O enterro aconteceu em um sábado. Na segunda-feira, o pai de Pedro foi até Vanderson, não por desconfiar dele, mas porque achou que Pedro poderia ter confidenciado algo para o amigo.

“Meu esposo foi lá falar com ele. Falou: ‘Vanderson, você que estava bem ligado com o Pedro, o que está acontecendo? O Pedro te falou alguma coisa?’ Porque a gente ficou sem cabeça. Aí ele simplesmente falou: ‘Eu não sei, porque eu não vi o Pedro. Eu só almocei com ele, mas não vi mais ele, não saí com ele, estava com a minha namorada, não sei o que…’”, contou a mãe da vítima.

Nádia relatou que chegou a ver Vanderson depois do crime e que ele agiu com total naturalidade, como se nada tivesse acontecido.

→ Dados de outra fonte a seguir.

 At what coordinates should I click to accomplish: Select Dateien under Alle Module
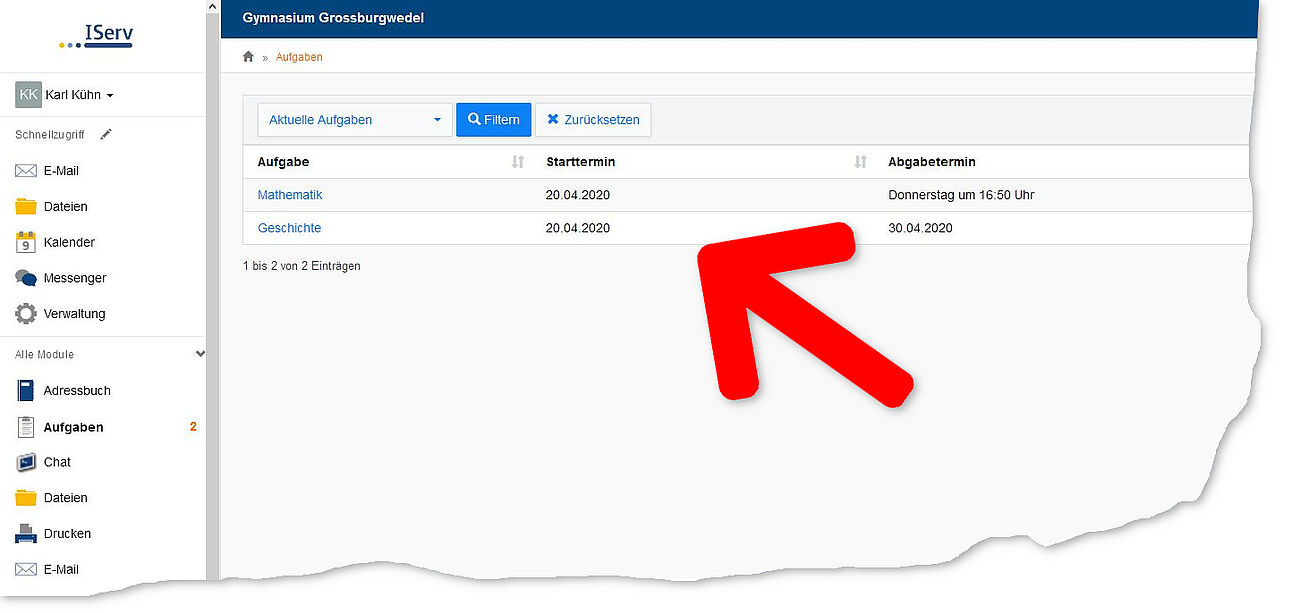pyautogui.click(x=65, y=498)
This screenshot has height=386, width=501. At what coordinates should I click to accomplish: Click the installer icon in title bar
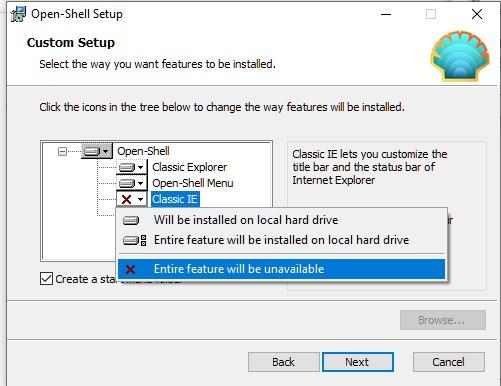click(x=18, y=14)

“Ele é um rapaz muito frio. Ele é um perigo para a sociedade, porque se ele matou um amigo, que vivia ajudando ele… Ele matou meu filho pra não pagar. Imagine quando não for amigo dele? O que ele não vai fazer? Porque ele matou a pessoa que ele dizia ser amigo a facadas, por causa da pobreza de um dinheiro. Imagine quando não for, ou quando for uma dívida maior? O que ele não vai ser capaz de fazer? Ele vai ser capaz de matar não só a pessoa que ele está devendo, como o pai, a mãe, filho, o que a pessoa tiver”, lamentou Nádia.

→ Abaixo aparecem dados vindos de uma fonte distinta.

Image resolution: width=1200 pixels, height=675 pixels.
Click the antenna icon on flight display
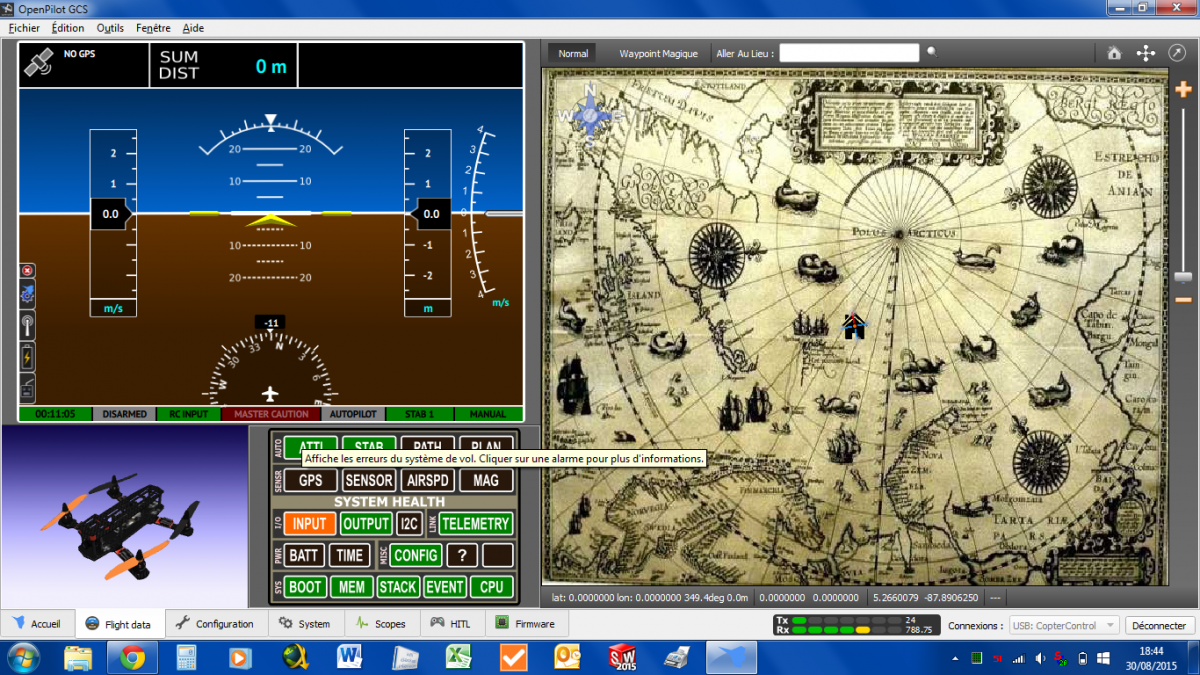[27, 325]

Tomando remédios para conseguir lidar com a perda, um ano após o crime Nádia diz que hoje vive só por precisar viver e pela sede de justiça.

“Eu acho que eu tenho que ir atrás da Justiça, porque eu quero ele preso, eu quero ele com pena máxima, porque eu acredito ainda na justiça da terra. Com Deus ele não tem mais crédito, porque Deus perdoa, mas não gente que não se arrepende, e ele não se arrependeu um minuto do que ele fez. Ele fez uma crueldade muito grande”.

“A minha tristeza não sai mais do meu coração, minha vida acabou. Eu não tenho mais filho, eu não vou ser avó, eu não vou ser nada. A gente fica revoltada e se pergunta: ‘por que Deus fez isso comigo? Por que foi assim?’. Mas eu penso que se eu tirar minha vida eu não vou encontrar meu filho – e a única coisa que eu quero é me encontrar com meu filho”.